▶ _REQUIRED WORK_
In the records that follow, find the line with "You are a computer-use agent. The"; from there, retype every line exactly through the line with "Task: Click warning", which also belongs to the answer.

▶ _EXTRACTED RECORDS_
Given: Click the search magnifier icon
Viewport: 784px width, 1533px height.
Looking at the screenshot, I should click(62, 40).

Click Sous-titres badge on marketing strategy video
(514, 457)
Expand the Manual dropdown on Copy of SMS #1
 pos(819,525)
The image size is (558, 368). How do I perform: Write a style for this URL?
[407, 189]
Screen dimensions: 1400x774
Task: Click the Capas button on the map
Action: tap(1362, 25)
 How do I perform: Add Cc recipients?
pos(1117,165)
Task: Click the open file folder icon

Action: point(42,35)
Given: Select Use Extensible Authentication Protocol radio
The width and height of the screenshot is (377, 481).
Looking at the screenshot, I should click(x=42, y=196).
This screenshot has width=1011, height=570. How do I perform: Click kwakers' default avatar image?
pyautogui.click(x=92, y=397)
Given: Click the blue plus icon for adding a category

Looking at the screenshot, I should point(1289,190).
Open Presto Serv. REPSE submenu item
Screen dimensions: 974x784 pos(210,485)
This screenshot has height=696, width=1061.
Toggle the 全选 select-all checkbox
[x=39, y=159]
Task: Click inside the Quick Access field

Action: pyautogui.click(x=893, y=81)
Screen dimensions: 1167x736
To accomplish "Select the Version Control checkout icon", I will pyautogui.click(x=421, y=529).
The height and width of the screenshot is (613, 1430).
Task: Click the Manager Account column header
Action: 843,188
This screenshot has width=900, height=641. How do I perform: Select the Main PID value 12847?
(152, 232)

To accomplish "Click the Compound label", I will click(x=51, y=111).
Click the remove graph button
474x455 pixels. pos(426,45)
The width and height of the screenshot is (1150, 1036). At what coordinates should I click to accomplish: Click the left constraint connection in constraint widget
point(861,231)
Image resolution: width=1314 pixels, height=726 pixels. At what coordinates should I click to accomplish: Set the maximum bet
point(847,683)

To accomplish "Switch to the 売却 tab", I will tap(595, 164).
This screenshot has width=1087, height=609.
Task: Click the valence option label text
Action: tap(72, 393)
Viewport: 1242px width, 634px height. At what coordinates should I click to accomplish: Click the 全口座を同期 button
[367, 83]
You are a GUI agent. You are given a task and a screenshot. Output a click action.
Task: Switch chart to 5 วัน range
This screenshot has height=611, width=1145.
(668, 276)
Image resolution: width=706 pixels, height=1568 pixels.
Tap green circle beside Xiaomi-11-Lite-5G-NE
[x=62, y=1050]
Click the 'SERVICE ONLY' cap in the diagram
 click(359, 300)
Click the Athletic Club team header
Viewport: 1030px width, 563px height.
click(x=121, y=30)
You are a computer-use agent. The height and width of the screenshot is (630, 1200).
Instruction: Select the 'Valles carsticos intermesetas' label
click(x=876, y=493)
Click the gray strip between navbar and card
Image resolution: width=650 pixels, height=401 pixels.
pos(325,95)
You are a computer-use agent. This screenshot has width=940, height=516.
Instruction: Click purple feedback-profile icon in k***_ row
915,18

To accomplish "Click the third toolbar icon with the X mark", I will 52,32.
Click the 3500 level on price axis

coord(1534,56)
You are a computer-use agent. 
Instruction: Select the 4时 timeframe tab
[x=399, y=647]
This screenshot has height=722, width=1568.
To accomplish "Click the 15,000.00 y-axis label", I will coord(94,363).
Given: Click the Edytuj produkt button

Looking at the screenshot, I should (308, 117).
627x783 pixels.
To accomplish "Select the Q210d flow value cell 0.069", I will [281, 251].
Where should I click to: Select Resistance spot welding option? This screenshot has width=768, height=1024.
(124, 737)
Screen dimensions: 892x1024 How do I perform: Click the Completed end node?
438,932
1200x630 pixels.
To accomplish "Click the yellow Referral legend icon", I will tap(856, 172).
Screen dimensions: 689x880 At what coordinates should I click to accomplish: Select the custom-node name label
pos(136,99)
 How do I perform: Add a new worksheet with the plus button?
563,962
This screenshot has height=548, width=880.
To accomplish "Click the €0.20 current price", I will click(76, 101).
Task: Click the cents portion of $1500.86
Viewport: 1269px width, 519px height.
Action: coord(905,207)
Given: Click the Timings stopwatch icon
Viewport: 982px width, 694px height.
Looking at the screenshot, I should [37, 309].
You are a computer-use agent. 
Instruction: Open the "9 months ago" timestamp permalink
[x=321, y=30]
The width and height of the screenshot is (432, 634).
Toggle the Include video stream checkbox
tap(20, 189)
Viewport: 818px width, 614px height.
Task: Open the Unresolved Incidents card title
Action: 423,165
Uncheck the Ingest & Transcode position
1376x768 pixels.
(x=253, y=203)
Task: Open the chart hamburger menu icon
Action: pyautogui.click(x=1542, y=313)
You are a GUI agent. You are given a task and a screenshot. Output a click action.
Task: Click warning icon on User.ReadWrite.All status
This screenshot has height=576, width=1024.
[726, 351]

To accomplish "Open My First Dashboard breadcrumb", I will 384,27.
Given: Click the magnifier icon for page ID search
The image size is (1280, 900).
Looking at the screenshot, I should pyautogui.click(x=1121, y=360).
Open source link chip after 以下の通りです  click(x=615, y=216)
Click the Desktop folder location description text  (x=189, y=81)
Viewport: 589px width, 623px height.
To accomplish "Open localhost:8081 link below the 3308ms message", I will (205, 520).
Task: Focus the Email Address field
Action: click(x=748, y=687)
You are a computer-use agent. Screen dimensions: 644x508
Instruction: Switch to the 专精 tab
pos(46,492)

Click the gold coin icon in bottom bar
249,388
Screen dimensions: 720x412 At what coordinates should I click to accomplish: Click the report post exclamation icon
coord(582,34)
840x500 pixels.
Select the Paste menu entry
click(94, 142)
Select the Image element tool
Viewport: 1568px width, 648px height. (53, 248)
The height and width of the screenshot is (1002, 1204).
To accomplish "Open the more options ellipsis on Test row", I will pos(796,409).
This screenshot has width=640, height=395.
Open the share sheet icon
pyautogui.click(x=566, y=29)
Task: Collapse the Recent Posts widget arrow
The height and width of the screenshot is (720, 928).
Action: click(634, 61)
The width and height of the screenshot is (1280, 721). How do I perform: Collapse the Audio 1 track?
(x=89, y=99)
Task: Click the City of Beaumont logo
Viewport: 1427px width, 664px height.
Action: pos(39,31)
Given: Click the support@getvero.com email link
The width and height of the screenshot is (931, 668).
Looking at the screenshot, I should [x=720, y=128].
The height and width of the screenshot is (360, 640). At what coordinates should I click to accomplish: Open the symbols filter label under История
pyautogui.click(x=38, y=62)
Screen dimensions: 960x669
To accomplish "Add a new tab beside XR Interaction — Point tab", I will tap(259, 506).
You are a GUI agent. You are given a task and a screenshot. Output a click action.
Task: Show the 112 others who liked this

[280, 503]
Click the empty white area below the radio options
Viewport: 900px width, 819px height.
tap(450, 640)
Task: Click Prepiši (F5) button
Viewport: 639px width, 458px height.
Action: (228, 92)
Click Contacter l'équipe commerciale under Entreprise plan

▶ _EXERCISE RESPONSE_
You are a computer-use agent. The height and width of the screenshot is (630, 1200).
Instruction: Select the 'Valles carsticos intermesetas' label
click(x=876, y=493)
Click the gray strip between navbar and card
Image resolution: width=650 pixels, height=401 pixels.
pos(325,95)
You are a computer-use agent. This screenshot has width=940, height=516.
Instruction: Click purple feedback-profile icon in k***_ row
915,18

To accomplish "Click the third toolbar icon with the X mark", I will 52,32.
Click the 3500 level on price axis

coord(1534,56)
You are a computer-use agent. 
Instruction: Select the 4时 timeframe tab
[x=399, y=647]
This screenshot has height=722, width=1568.
To accomplish "Click the 15,000.00 y-axis label", I will coord(94,363).
Given: Click the Edytuj produkt button

Looking at the screenshot, I should (308, 117).
627x783 pixels.
To accomplish "Select the Q210d flow value cell 0.069", I will [281, 251].
Where should I click to: Select Resistance spot welding option? This screenshot has width=768, height=1024.
(124, 737)
Screen dimensions: 892x1024 How do I perform: Click the Completed end node?
438,932
1200x630 pixels.
To accomplish "Click the yellow Referral legend icon", I will tap(856, 172).
Screen dimensions: 689x880 At what coordinates should I click to accomplish: Select the custom-node name label
pos(136,99)
 How do I perform: Add a new worksheet with the plus button?
563,962
This screenshot has height=548, width=880.
To accomplish "Click the €0.20 current price", I will click(76, 101).
Task: Click the cents portion of $1500.86
Viewport: 1269px width, 519px height.
Action: coord(905,207)
Given: Click the Timings stopwatch icon
Viewport: 982px width, 694px height.
Looking at the screenshot, I should [37, 309].
You are a computer-use agent. 
Instruction: Open the "9 months ago" timestamp permalink
[x=321, y=30]
The width and height of the screenshot is (432, 634).
Toggle the Include video stream checkbox
tap(20, 189)
Viewport: 818px width, 614px height.
Task: Open the Unresolved Incidents card title
Action: 423,165
Uncheck the Ingest & Transcode position
1376x768 pixels.
(x=253, y=203)
Task: Open the chart hamburger menu icon
Action: pyautogui.click(x=1542, y=313)
You are a GUI agent. You are given a task and a screenshot. Output a click action.
Task: Click warning icon on User.ReadWrite.All status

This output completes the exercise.